■ **QUOTED TEXT**
•••••

I went to Stockholm for the first time this summer, and while I was there I thought a lot about how the city is represented in A Man in Love. My question is: how much does your experience of place shape your writing, and, if practical considerations were no obstacle, is there anywhere in the world you would find particularly inspiring to live?

A very good question. The place is the most important thing in my writing - it always started with the place. Even when I'm writing about objects, it's important. My favourite quotation, from a Finnish writer for a change, by Pentti Saarikoski, he said "I'm not writing about the world and its places, I'm writing about the places and its worlds" – or something similar. And when I studied literature, my topic was literature and the place, and the local, the place where you are, has always been the most important thing in the writing. There's an interesting question by Bruno Latour who asks where the local goes out to be global - it's two different levels of existence. And I try to establish a place, a here and a now. What I like in literature is this, but before I could articulate that, I just felt it.

I read Kundera, and Knut Hamsen at the same time. Kundera is a classic postmodernist writer, he moves his character about; Hamsen is all about presence, no reflection, and I knew that was my preference. For me, all the reflections in my prose, is kind of a failure - it's the lack of ability to express it through flesh and blood and place. That's what I really want to do. That's what evokes the fantasy, and the writing itself - seeing a place.

•••••

■ **EXTRACTED ENTRIES**

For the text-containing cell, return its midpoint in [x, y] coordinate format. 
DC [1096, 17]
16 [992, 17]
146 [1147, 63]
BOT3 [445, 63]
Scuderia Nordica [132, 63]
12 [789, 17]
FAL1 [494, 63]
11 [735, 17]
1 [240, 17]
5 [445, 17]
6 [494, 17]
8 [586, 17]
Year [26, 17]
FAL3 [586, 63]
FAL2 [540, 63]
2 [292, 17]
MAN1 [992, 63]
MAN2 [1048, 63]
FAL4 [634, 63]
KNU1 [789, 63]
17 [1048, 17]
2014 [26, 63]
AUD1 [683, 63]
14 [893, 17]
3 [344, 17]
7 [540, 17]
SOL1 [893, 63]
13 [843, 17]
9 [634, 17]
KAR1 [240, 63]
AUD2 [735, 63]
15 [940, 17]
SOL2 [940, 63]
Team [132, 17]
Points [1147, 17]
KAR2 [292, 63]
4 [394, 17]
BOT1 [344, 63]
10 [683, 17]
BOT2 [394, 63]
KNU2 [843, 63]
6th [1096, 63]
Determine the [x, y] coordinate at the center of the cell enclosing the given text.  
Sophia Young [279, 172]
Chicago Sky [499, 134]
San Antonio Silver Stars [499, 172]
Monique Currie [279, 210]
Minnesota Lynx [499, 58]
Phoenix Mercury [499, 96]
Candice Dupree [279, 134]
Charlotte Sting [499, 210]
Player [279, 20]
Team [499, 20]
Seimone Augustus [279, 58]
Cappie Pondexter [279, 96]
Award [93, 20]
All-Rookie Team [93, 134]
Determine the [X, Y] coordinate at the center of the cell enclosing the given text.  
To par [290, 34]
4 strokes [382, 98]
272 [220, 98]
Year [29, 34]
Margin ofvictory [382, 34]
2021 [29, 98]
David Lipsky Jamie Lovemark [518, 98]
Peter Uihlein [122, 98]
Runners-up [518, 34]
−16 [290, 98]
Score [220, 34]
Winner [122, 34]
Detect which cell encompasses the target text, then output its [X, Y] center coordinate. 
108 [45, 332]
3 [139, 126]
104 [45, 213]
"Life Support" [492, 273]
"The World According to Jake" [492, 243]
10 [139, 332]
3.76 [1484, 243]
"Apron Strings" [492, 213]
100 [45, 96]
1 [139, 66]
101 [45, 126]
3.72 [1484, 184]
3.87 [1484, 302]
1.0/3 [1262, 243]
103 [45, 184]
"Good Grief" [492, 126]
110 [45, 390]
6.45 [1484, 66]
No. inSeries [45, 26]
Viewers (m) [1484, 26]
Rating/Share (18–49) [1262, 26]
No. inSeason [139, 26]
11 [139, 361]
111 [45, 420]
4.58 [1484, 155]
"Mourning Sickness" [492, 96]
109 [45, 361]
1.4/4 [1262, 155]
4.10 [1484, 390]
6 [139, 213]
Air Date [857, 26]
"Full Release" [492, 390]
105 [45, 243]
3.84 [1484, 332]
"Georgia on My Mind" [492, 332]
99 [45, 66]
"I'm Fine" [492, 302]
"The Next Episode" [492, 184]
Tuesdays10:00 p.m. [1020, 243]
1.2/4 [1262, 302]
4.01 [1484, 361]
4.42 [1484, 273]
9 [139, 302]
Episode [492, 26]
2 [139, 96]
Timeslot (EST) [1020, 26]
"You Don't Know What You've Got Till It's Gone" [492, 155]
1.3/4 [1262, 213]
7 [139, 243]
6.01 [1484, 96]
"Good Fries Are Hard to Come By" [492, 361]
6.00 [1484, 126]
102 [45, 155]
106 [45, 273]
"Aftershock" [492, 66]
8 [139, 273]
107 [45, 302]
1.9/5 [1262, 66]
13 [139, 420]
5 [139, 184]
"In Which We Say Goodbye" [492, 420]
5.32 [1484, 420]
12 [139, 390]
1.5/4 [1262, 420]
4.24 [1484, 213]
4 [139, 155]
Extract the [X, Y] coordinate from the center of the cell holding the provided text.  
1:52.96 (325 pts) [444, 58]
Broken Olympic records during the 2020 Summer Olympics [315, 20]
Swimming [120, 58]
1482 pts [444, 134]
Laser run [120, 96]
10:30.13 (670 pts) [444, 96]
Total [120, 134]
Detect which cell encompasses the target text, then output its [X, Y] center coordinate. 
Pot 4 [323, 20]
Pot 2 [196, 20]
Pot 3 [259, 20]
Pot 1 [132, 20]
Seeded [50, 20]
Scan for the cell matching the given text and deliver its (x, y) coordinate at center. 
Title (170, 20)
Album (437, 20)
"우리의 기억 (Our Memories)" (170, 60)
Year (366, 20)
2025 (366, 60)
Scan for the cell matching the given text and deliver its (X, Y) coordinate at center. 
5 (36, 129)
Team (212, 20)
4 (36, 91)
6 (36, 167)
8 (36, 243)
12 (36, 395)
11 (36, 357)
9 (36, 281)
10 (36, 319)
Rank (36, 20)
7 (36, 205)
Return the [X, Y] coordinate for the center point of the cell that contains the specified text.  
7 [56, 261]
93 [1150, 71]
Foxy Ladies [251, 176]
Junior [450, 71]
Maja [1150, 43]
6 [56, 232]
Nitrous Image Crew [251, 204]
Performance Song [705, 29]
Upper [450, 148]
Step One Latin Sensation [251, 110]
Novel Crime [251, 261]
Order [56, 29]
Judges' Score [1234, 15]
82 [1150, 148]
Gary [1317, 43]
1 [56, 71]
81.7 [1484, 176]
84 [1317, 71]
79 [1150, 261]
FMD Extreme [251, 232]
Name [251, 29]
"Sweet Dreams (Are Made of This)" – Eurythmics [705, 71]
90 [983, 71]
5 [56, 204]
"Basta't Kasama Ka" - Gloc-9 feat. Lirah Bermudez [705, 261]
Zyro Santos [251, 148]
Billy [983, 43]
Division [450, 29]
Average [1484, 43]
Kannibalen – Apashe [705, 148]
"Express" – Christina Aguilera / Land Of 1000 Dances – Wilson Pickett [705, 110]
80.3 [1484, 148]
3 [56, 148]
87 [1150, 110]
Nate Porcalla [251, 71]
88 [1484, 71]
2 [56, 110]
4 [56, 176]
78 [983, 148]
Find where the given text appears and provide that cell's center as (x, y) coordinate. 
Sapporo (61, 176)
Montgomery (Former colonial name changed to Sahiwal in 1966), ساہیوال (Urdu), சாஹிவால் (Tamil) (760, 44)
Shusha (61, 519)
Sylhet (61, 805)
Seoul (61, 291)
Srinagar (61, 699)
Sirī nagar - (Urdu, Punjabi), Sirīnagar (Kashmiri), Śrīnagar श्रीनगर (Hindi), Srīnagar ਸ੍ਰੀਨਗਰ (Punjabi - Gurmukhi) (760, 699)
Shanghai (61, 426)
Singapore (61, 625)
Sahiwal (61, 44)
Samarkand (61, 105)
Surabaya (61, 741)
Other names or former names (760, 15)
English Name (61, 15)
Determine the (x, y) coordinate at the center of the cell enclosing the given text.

•••••

■ **EXERCISE TASKS**
**a)** In the interview on place and writing, which Finnish writer gave the favorite quotation that is cited?
**b)** Print the part of the interview on place and writing starting with "I went to Stockholm" and going on through "inspiring to live?".
The listing plays no part in what comes next.

■ **SOLUTIONS PER TASK**
**a)** Pentti Saarikoski.

**b)**
I went to Stockholm for the first time this summer, and while I was there I thought a lot about how the city is represented in A Man in Love. My question is: how much does your experience of place shape your writing, and, if practical considerations were no obstacle, is there anywhere in the world you would find particularly inspiring to live?